--- START OF MATERIAL ---

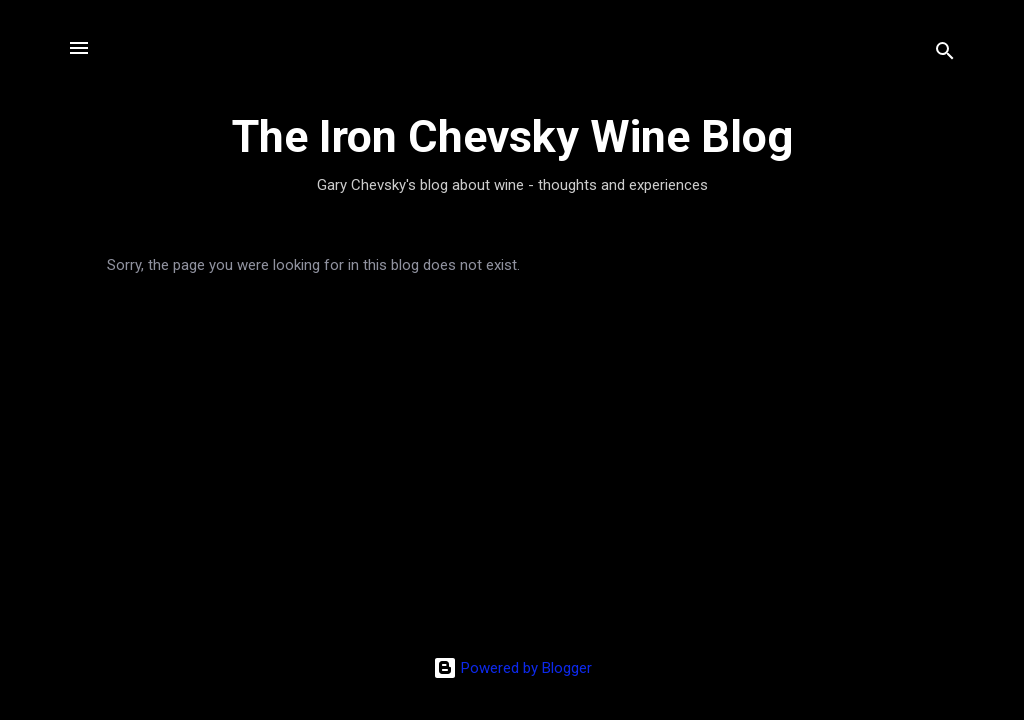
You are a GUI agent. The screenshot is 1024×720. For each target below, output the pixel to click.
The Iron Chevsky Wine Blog (512, 136)
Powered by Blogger (512, 668)
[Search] (945, 54)
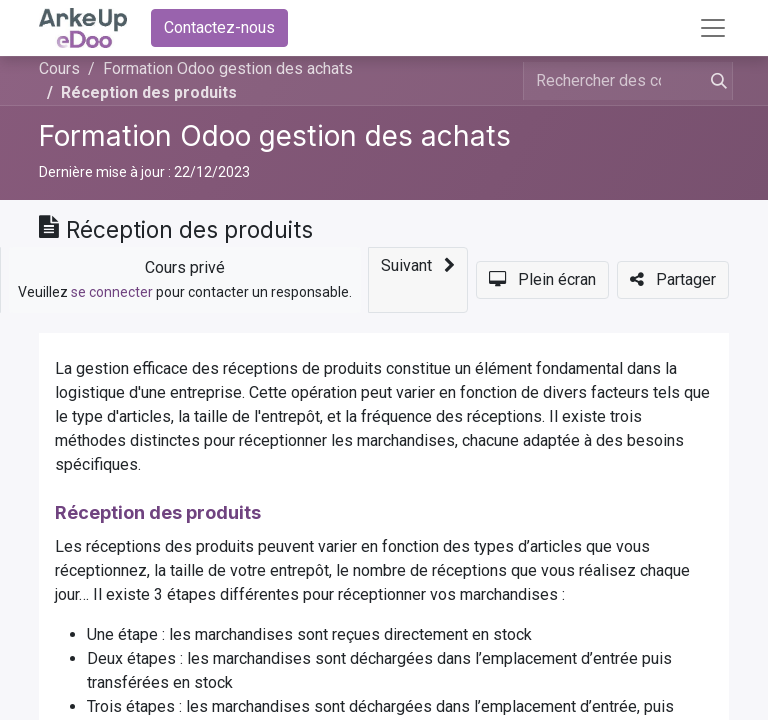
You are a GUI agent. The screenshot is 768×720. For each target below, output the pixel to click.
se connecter (112, 292)
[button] (418, 280)
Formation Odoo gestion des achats (275, 136)
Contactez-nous (219, 27)
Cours (59, 68)
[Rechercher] (715, 81)
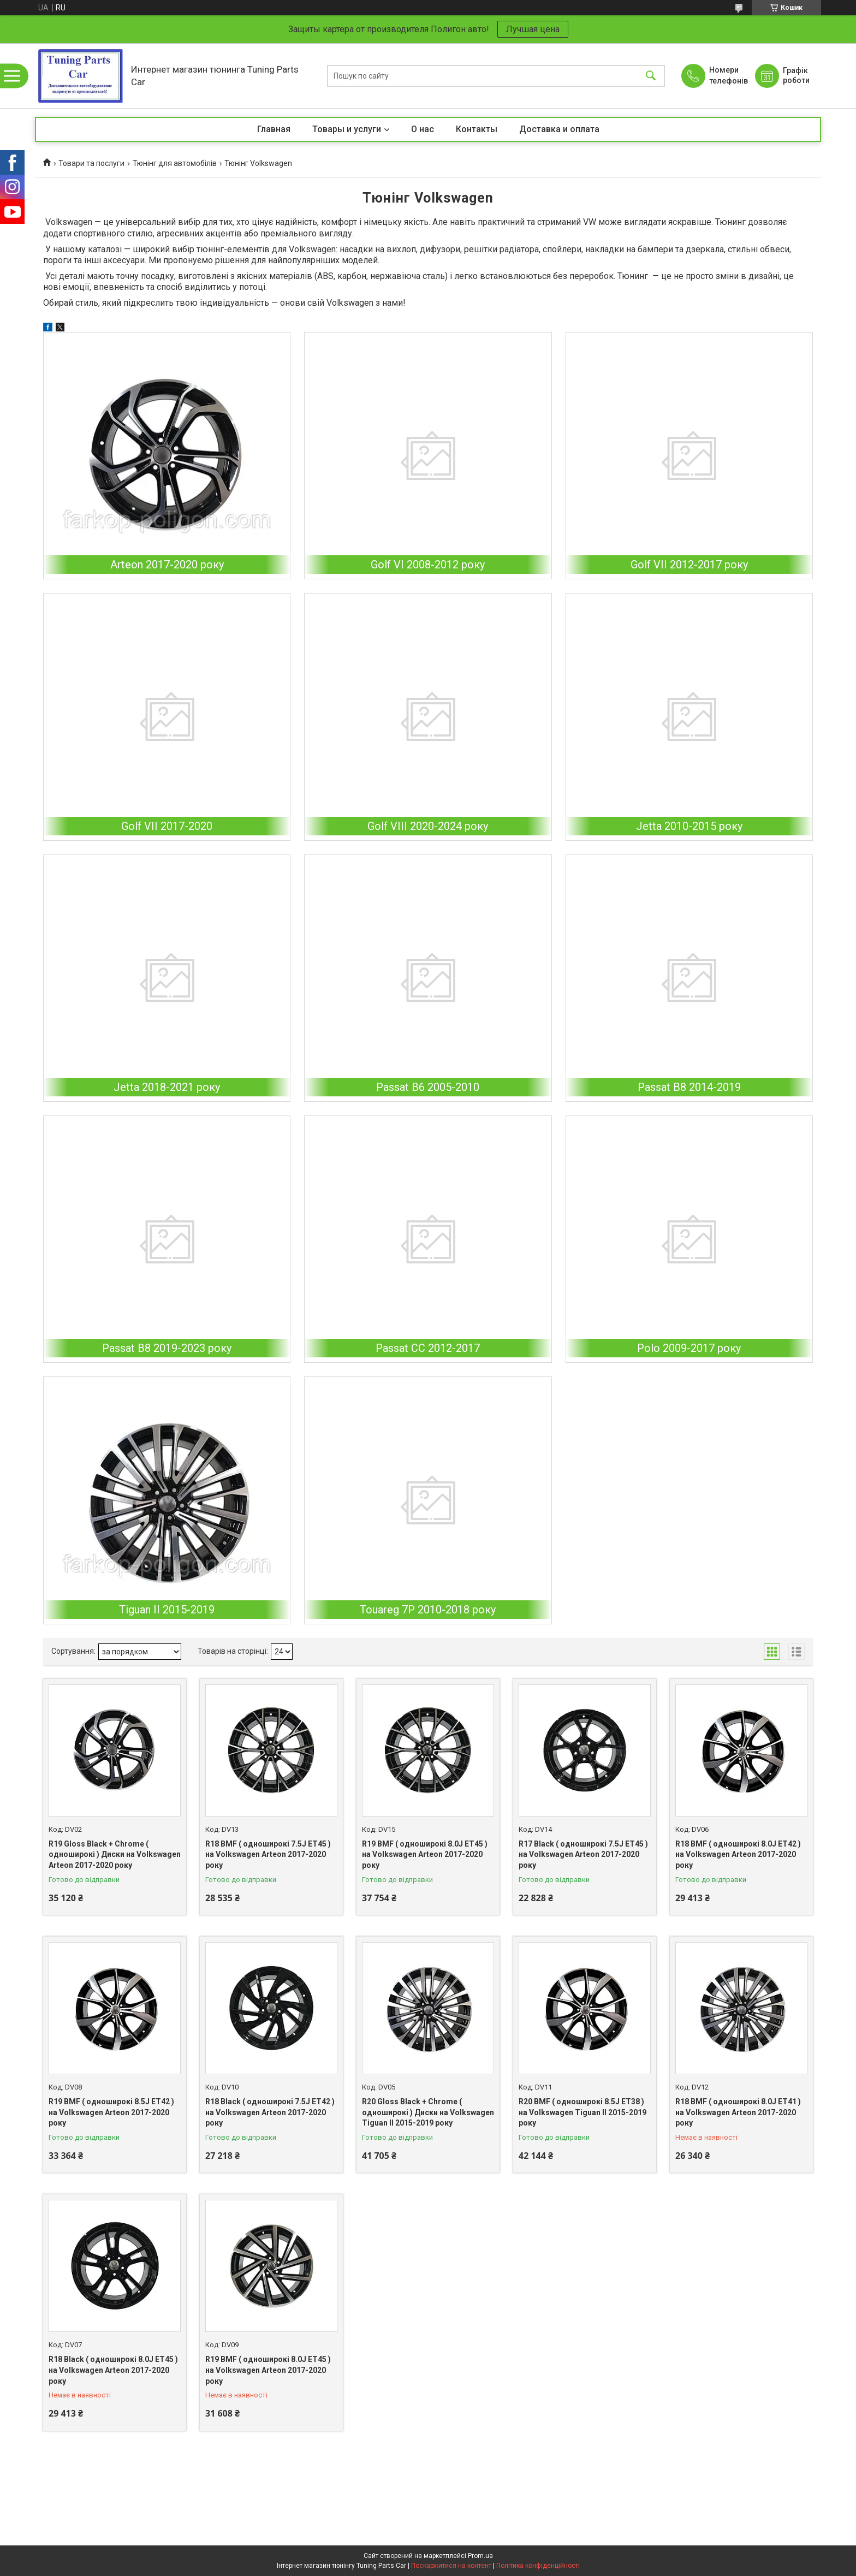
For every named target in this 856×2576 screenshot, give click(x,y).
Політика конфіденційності (538, 2565)
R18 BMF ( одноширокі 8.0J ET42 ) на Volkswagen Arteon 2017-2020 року (738, 1854)
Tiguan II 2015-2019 (167, 1609)
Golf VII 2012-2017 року (689, 564)
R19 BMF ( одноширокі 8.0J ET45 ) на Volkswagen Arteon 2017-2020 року (425, 1854)
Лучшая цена (533, 29)
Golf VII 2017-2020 (166, 826)
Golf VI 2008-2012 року (428, 564)
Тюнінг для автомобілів (175, 163)
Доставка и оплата (559, 129)
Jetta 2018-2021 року (167, 1087)
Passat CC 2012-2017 (428, 1348)
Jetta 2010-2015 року (689, 826)
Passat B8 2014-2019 (689, 1087)
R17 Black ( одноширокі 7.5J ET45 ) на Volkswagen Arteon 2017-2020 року (583, 1854)
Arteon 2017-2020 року (167, 564)
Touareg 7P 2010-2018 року (428, 1609)
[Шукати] (651, 76)
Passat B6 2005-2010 (427, 1087)
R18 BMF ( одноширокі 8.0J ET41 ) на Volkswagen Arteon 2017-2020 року (738, 2112)
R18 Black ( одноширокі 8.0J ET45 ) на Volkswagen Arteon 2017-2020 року (113, 2370)
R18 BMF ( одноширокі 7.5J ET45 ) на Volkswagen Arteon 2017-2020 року (268, 1854)
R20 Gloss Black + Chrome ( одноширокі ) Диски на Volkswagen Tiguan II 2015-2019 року (428, 2112)
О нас (422, 129)
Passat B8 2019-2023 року (166, 1348)
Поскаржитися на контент (451, 2565)
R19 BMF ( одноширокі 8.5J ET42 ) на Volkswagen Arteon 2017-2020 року (111, 2112)
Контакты (476, 129)
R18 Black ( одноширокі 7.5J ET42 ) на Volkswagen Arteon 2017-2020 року (270, 2112)
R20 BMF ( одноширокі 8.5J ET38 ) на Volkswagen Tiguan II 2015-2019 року (582, 2112)
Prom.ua (480, 2556)
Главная (273, 129)
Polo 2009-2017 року (689, 1348)
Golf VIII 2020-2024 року (427, 826)
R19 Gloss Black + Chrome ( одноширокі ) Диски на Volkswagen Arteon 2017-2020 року (115, 1854)
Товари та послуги (91, 163)
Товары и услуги (346, 129)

--- END OF MATERIAL ---

Rewrite all the entries with "screenshot" swapped for "screen capture" and everything else left unchanged. Leave the pictures out of your answer.

> **EXERCISE RESPONSE**
You are a GUI agent. The screen capture is 1024×720. For each target below, output the pixel to click.
The Iron Chevsky Wine Blog (512, 136)
Powered by Blogger (512, 668)
[Search] (945, 54)
You are a GUI agent. The screen capture is 768×720. For each target below, output the pixel to click.
se connecter (112, 292)
[button] (418, 280)
Formation Odoo gestion des achats (275, 136)
Contactez-nous (219, 27)
Cours (59, 68)
[Rechercher] (715, 81)
For every named target in this 856×2576 screen capture, give click(x,y).
Політика конфіденційності (538, 2565)
R18 BMF ( одноширокі 8.0J ET42 ) на Volkswagen Arteon 2017-2020 року (738, 1854)
Tiguan II 2015-2019 (167, 1609)
Golf VII 2012-2017 року (689, 564)
R19 BMF ( одноширокі 8.0J ET45 ) на Volkswagen Arteon 2017-2020 року (425, 1854)
Лучшая цена (533, 29)
Golf VII 2017-2020 (166, 826)
Golf VI 2008-2012 року (428, 564)
Тюнінг для автомобілів (175, 163)
Доставка и оплата (559, 129)
Jetta 2018-2021 року (167, 1087)
Passat CC 2012-2017 (428, 1348)
Jetta 2010-2015 року (689, 826)
Passat B8 2014-2019 (689, 1087)
R17 Black ( одноширокі 7.5J ET45 ) на Volkswagen Arteon 2017-2020 року (583, 1854)
Arteon 2017-2020 року (167, 564)
Touareg 7P 2010-2018 року (428, 1609)
[Шукати] (651, 76)
Passat B6 2005-2010 (427, 1087)
R18 BMF ( одноширокі 8.0J ET41 ) на Volkswagen Arteon 2017-2020 року (738, 2112)
R18 Black ( одноширокі 8.0J ET45 ) на Volkswagen Arteon 2017-2020 року (113, 2370)
R18 BMF ( одноширокі 7.5J ET45 ) на Volkswagen Arteon 2017-2020 року (268, 1854)
R20 Gloss Black + Chrome ( одноширокі ) Диски на Volkswagen Tiguan II 2015-2019 року (428, 2112)
О нас (422, 129)
Passat B8 2019-2023 року (166, 1348)
Поскаржитися на контент (451, 2565)
R19 BMF ( одноширокі 8.5J ET42 ) на Volkswagen Arteon 2017-2020 року (111, 2112)
Контакты (476, 129)
R18 Black ( одноширокі 7.5J ET42 ) на Volkswagen Arteon 2017-2020 року (270, 2112)
R20 BMF ( одноширокі 8.5J ET38 ) на Volkswagen Tiguan II 2015-2019 року (582, 2112)
Prom.ua (480, 2556)
Главная (273, 129)
Polo 2009-2017 року (689, 1348)
Golf VIII 2020-2024 року (427, 826)
R19 Gloss Black + Chrome ( одноширокі ) Диски на Volkswagen Arteon 2017-2020 року (115, 1854)
Товари та послуги (91, 163)
Товары и услуги (346, 129)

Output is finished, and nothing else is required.